La réponse est dans l’évolution paradoxale du protestantisme. Au départ, l’homme n’est rien sans la grâce que lui octroie Dieu. Mais loin de mener à l’angoisse de l’incertitude et finalement à la paralysie, comme dans le jansénisme par exemple, ce présupposé a conduit, comme Max Weber l’a montré dans L’Éthique protestante et l’esprit du capitalisme, à un dynamisme.

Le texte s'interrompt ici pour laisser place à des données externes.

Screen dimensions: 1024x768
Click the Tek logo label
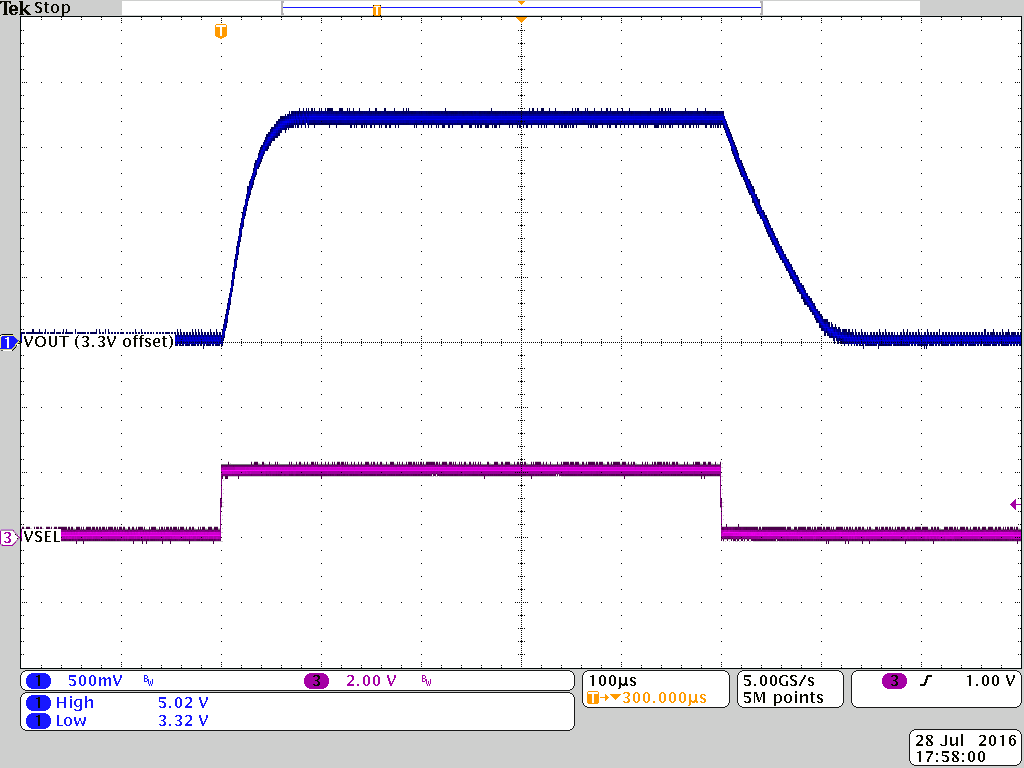pos(14,8)
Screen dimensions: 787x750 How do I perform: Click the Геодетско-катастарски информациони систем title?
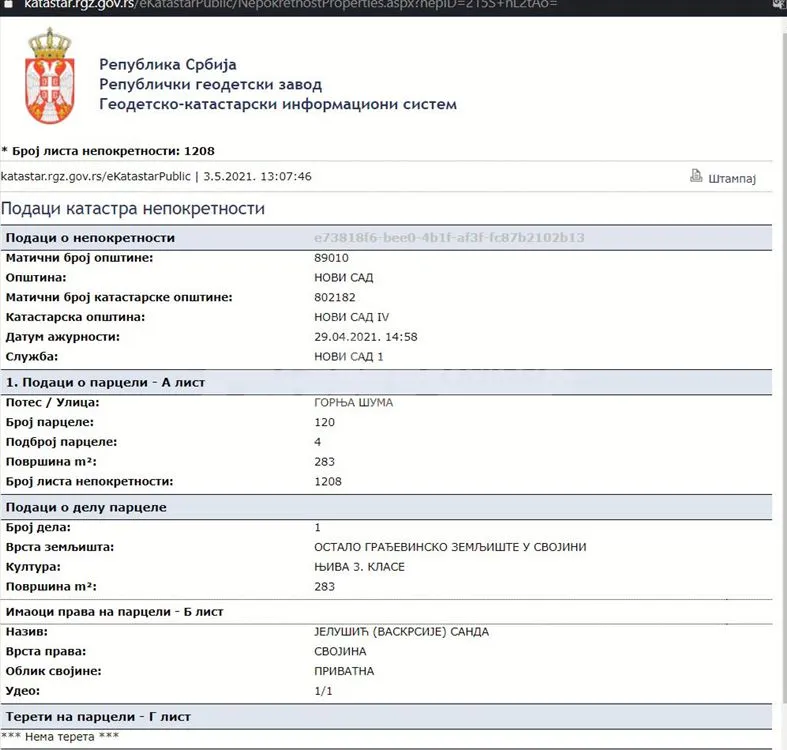[x=277, y=104]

Comment savoir en effet si l’on bénéficie de cette grâce ? Tout simplement en agissant, et l’issue qui sera réservée à l’action le montrera. Ainsi la réussite vaut justification, et l’échec condamnation. C’est l’ancienne vision théologique de la rétribution, où le sort réservé à chacun montre son mérite. Finalement c’est la Force brute qui est tout, et malheur aux vaincus ! (Vae victis !). On pense aux jugements de Dieu médiévaux, au duel judiciaire, où le vainqueur l’était avec l’aide de Dieu, Deo juvante – ou encore aux ordalies.
Cette vision a été abandonnée en Europe dès la fin du Moyen-âge, mais elle perdure encore dans le pays le plus puissant du monde, dont l’idéologie participe ainsi du plus grand archaïsme !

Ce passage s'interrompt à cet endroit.